### Excerpt provided
-.-.-

I am a bit worried that this batch isn’t going to set up properly. It doesn’t seem to be getting thick enough as it cools. True confession time – my husband is really the jam maker in the family. He does a great job and just uses fruit and sugar, cooking it down until the consistency is perfect. Me, not so much… Last year I tried his method and ended up with a product similar to Jolly Rancher hard candy. I tossed the whole batch. I just cannot get a consistently reliable result. Today I used pectin and followed a recipe (which for some reason, Ray never needs to do) and I am just not confident it worked. We shall see. If this batch turns out to be too soft, I will just have to resign as assistant jam maker and leave it to the expert.
Post Update: Yay!! The jam set up just fine. I will make a second batch now that I have seen success. 🙂
Summer is going so fast. Today Julia received an email from the high school with an assignment to read two books before school starts on August 18th. And so it begins!
Hope you are all enjoying your summers and savoring the days.
OK, May is going to be busy. We have my daughter’s 14th birthday (yikes!). I have a family trip planned that lasts nearly one week and we have my daughter-in-law’s graduation from medical school (double yikes!!) Lots of activity going on so I am trying to be reasonable.
My main goal for the month (which will by my ALYOF goal for May) has to be the completion of my Allison Glass Mini Quilt. The swap has to be mailed out in the first part of June so this needs to be at the top of the list. It shouldn’t be a problem as the top of the mini is done. I need to make the back and quilt it up. I want to make the quilting shine and as I still consider myself a newbie, I need to spend some time with this. I also want to make an “extra” giftie to include with the mini using some of the Allison Glass scrap. Here is what I have left to make the backing with as well as an extra. I should have plenty of fabric.
Second to the Allison Glass Mini is a custom order I am doing for a friend. She frequently has her granddaughters for the night and they sleep in bunkbeds. She asked me to make two hanging bags so they can have books and stuffies up on the bunk with them. The bags will hang from the rails of the beds. These are already cut and 1/2 way done so I shouldn’t have any trouble finishing them up. Hoping to do that this week. I am using a polka dot twill by Riley Blake and lining the bags with the lovely “Wander Woods” print from Wee Wander.
Third on the list is to make this month’s row for my Classic Stitches Row Quilt that I am doing with Mari over at Academic Quilter as my RSC15 project. Tomorrow she will post the block that is to be made for this month. Luckily May’s color is green – I love green and have a bundle of scraps for it.
That is it for goals. Anything that is accomplished beyond that is a bonus.

-.-.-

### Task instructions
1/ In the blog post, rewrite the paragraph beginning "Second to the Allison Glass Mini" as a brief bulleted list that keeps its main facts.
2/ Extract the part of the blog post starting with "My main goal" and going on through "plenty of fabric.".
3/ Write what comes next in the blog post about jam making and monthly sewing goals, starting after its final sentence.

### Information given
-.-.-

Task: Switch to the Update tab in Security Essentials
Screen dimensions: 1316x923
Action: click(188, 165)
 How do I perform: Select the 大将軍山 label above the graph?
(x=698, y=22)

-.-.-

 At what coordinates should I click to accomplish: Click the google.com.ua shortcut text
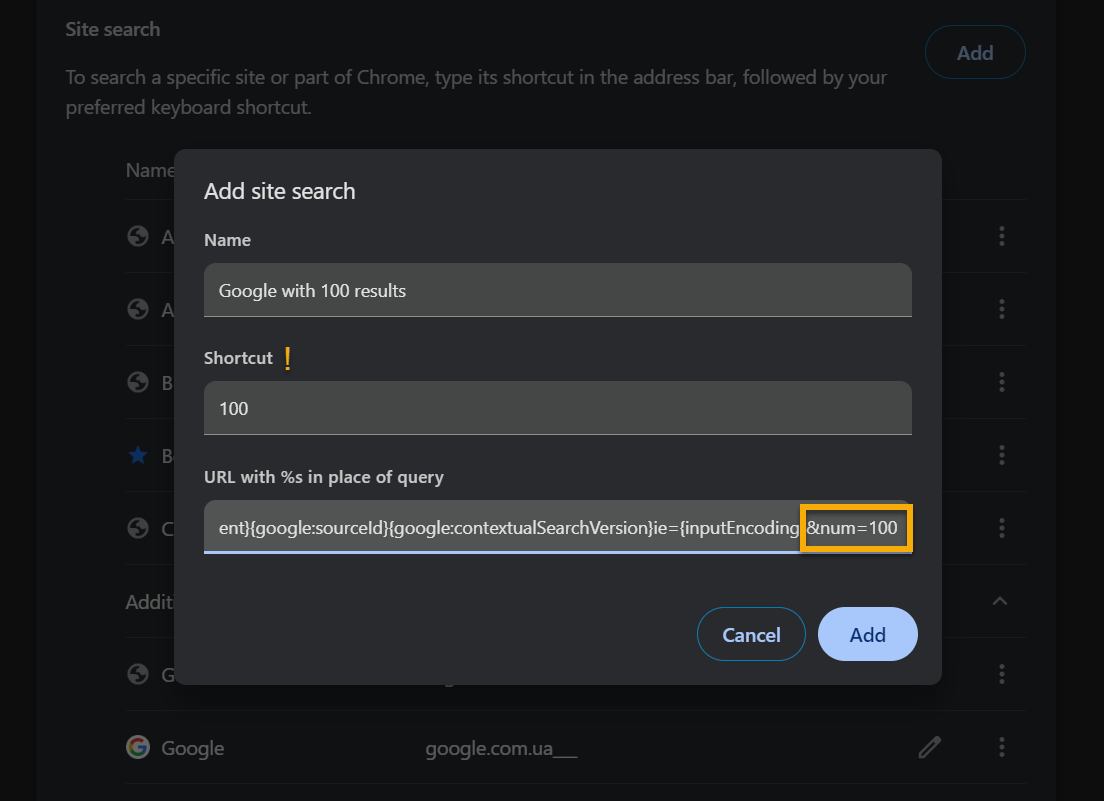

-.-.-

### Answers to the exercises
1/
- It is a custom order for a friend whose granddaughters often stay the night and sleep in bunkbeds.
- The friend asked for two hanging bags so the girls can keep books and stuffies up on the bunk.
- The bags will hang from the bed rails.
- They are already cut and halfway done, and the goal is to finish them this week.
- The outside is a Riley Blake polka dot twill, and the lining is the "Wander Woods" print from Wee Wander.

2/
My main goal for the month (which will by my ALYOF goal for May) has to be the completion of my Allison Glass Mini Quilt. The swap has to be mailed out in the first part of June so this needs to be at the top of the list. It shouldn’t be a problem as the top of the mini is done. I need to make the back and quilt it up. I want to make the quilting shine and as I still consider myself a newbie, I need to spend some time with this. I also want to make an “extra” giftie to include with the mini using some of the Allison Glass scrap. Here is what I have left to make the backing with as well as an extra. I should have plenty of fabric.

3/
This weekend was our local quilt show. It was great fun and so inspiring. I want to share the quilt that won Best of Show. This local artist, Sandra Bruce, is amazing. I posted about a class that I took with her last spring to learn her process called “Material Matrix”. It is a great process that takes a photo and divides it into patchwork squares by overlaying a grid on it. Sandra is an excellent teacher and a brilliant artist. Her portrait of Clair is approximately 4′ x 5′. Really striking, it is a perfect portrait of this sweet girl. When I was oohing and ahhing over the portrait, Sandra pointed out Clair to me. I asked her to pose for a picture and, while she probably thinks I am some sort of stalker, she did it for me.
Below is a closer look at the quilt. Sandra’s ability to create the human expression with bits of fabric never ceases to amaze me. If I remember correctly, she used 2 1/2″ squares to create this. Click on the link above if you want to check out her gallery. She does travel and teach so you never know, maybe she’ll be in your area some time. If she is, it’s totally worth your time to work with her for a day or two!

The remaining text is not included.